Directions for this task: Starting at the line with "Open the Download the installation file link" and ending at the line with "This screenshot has width=1512, height=801.", print exactly the lines of the entries below. Pictures do not belong in the copy.
*** Working data ***
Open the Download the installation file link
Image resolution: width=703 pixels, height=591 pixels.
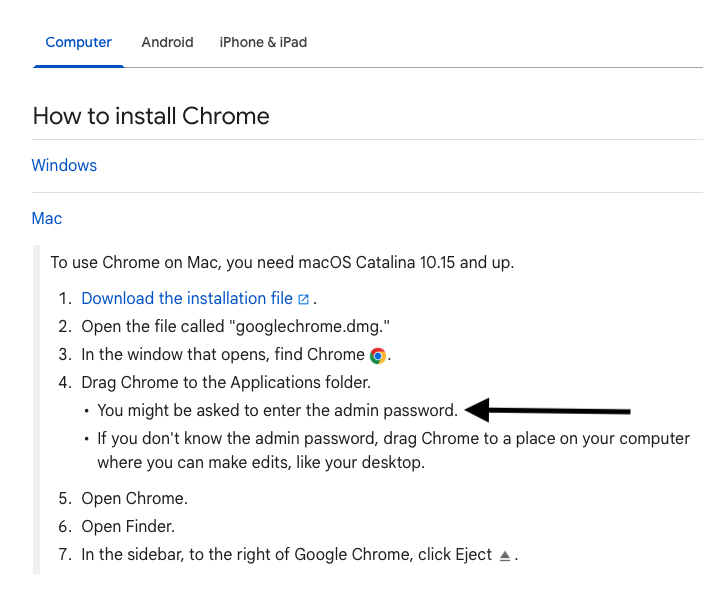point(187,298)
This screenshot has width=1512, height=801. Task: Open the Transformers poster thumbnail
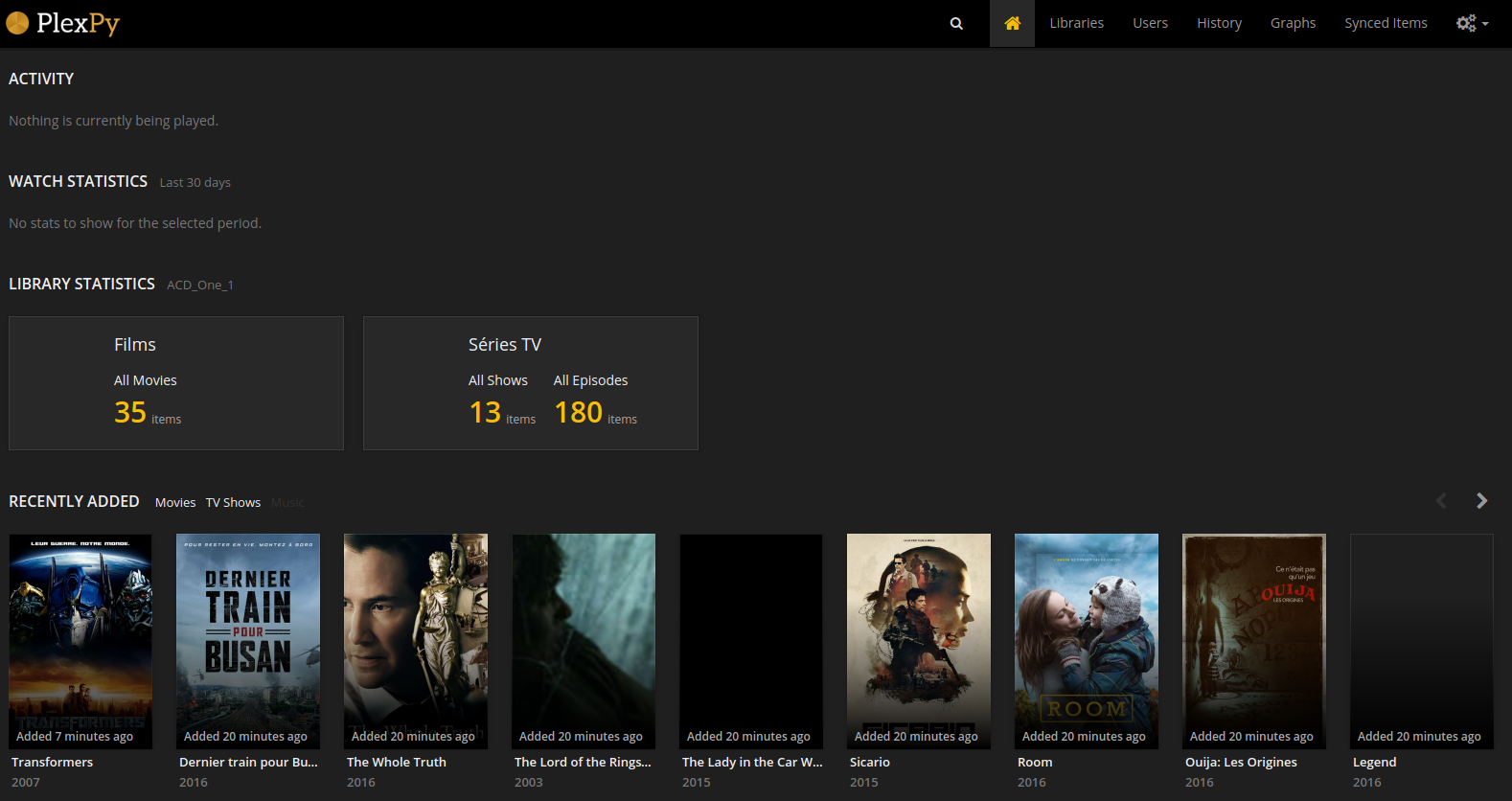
*** End of Working data ***
*** Working data ***
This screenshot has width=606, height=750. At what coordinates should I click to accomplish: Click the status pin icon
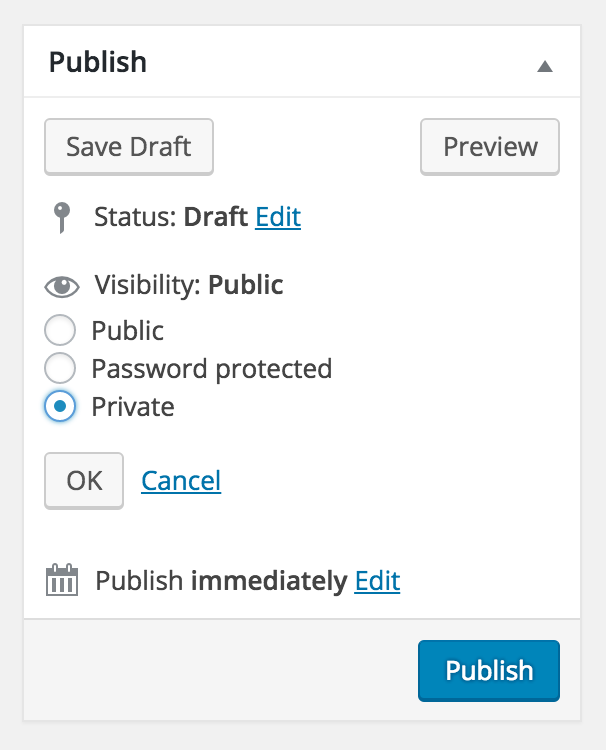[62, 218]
*** End of Working data ***
Task answer:
Open the Download the installation file link
Image resolution: width=703 pixels, height=591 pixels.
point(187,298)
This screenshot has width=1512, height=801. Task: Open the Transformers poster thumbnail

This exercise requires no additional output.